### Tasks to perform
(1) From the article on Moon's possible UN trip, write out the passage that starts at "Regardless of his" and ends at "the Chuseok holidays.".
(2) According to the article on Moon's possible UN trip, on what date did the two Koreas become joint UN members?

### Document excerpt
┏━━

President Moon Jae-in is weighing whether to attend the UN General Assembly set to be held in New York later this month in his renewed push to resume stalled talks with North Korea, according to Cheong Wa Dae officials.

“This is a significant year that marks the 30th anniversary of South and North Korea becoming UN members together,” a Cheong Wa Dae official said on condition of anonymity. “It would be very meaningful for the two Koreas to send a unified peace message on such a huge diplomatic stage.” 

The official, however, declined to confirm the president’s trip, citing the sensitivity of the issue and other factors like COVID-19. 
President Moon Jae-in delivering his keynote speech at the 74th UN National Assembly in New York on Sept. 24 in 2019. (Cheong Wa Dae)
President Moon Jae-in delivering his keynote speech at the 74th UN National Assembly in New York on Sept. 24 in 2019. (Cheong Wa Dae)
The UN General Assembly is the biggest diplomatic gathering of the year. After last year's gathering was held online due to the coronavirus pandemic, this year more in-person meetings are expected to be arranged. The UN headquarters is still discussing the size and form of the event that kicks off on Sept. 21.

Moon has expressed his willingness to attend this year's event, putting emphasis on the symbolic meaning of the joint UN membership made on Sept. 17, 1991. During the trip, he is also likely to seek a summit with President Joe Biden amid the stalemate with North Korea.

With almost six months left before next year’s presidential election, Moon is making last-ditch efforts to revive his mediator role in the collapsed diplomacy between the US and North Korea.

Regardless of his attendance, he is expected to deliver a speech regarding the North amid a month full of meaningful anniversaries for inter-Korean relations.

Sept. 19 is the third anniversary of the third summit talks between Moon and North Korean leader Kim Jong-un in 2018, during which the leaders announced the Pyongyang Declaration, which contained commitments to ending hostile military activities against one another.

This year also marks the 50th anniversary of resuming inter-Korean talks. On Aug. 20 in 1971, the two Koreas started contact to resolve the issue of divided families since the 1950-53 Korean War and their first-ever working-level talks started on Sept. 20 on the occasion of the Chuseok holidays.

┗━━

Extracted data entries
┏━━

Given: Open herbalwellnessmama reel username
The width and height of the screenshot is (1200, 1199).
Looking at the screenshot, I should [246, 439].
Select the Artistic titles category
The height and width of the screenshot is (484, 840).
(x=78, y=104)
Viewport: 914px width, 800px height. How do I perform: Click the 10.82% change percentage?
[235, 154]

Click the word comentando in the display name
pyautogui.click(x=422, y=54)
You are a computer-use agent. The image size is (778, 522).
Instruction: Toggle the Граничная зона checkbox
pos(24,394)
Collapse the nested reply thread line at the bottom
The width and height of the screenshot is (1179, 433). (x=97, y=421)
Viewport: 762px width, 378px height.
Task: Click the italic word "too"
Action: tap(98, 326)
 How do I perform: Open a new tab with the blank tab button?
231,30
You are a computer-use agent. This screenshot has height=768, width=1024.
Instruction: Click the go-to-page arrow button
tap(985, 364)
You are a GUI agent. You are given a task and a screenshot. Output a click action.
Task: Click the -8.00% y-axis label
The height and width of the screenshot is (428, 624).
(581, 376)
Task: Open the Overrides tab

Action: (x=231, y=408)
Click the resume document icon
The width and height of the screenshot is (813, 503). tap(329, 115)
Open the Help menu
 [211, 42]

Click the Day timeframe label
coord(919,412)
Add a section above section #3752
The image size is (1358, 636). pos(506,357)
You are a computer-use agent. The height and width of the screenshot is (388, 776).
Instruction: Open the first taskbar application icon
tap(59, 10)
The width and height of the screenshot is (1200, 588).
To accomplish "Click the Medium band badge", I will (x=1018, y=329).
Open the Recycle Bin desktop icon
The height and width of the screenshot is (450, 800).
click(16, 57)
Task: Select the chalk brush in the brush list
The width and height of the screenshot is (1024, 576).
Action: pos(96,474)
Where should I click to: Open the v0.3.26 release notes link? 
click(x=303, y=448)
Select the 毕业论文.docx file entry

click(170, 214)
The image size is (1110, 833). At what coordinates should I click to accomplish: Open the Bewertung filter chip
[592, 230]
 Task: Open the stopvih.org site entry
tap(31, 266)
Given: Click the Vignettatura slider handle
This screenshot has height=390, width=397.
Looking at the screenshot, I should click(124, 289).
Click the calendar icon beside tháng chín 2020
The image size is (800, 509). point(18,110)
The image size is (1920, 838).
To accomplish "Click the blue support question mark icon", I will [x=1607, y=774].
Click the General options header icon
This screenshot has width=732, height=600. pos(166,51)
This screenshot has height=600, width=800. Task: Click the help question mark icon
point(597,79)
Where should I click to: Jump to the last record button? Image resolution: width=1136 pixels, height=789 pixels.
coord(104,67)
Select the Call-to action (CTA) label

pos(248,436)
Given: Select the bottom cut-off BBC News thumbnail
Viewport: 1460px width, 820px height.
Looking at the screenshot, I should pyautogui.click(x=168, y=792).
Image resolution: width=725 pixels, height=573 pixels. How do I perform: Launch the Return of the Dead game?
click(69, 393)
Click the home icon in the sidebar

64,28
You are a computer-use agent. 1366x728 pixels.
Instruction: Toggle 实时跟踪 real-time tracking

┗━━

### Answers to the exercises
(1)
Regardless of his attendance, he is expected to deliver a speech regarding the North amid a month full of meaningful anniversaries for inter-Korean relations.

Sept. 19 is the third anniversary of the third summit talks between Moon and North Korean leader Kim Jong-un in 2018, during which the leaders announced the Pyongyang Declaration, which contained commitments to ending hostile military activities against one another.

This year also marks the 50th anniversary of resuming inter-Korean talks. On Aug. 20 in 1971, the two Koreas started contact to resolve the issue of divided families since the 1950-53 Korean War and their first-ever working-level talks started on Sept. 20 on the occasion of the Chuseok holidays.

(2) Sept. 17, 1991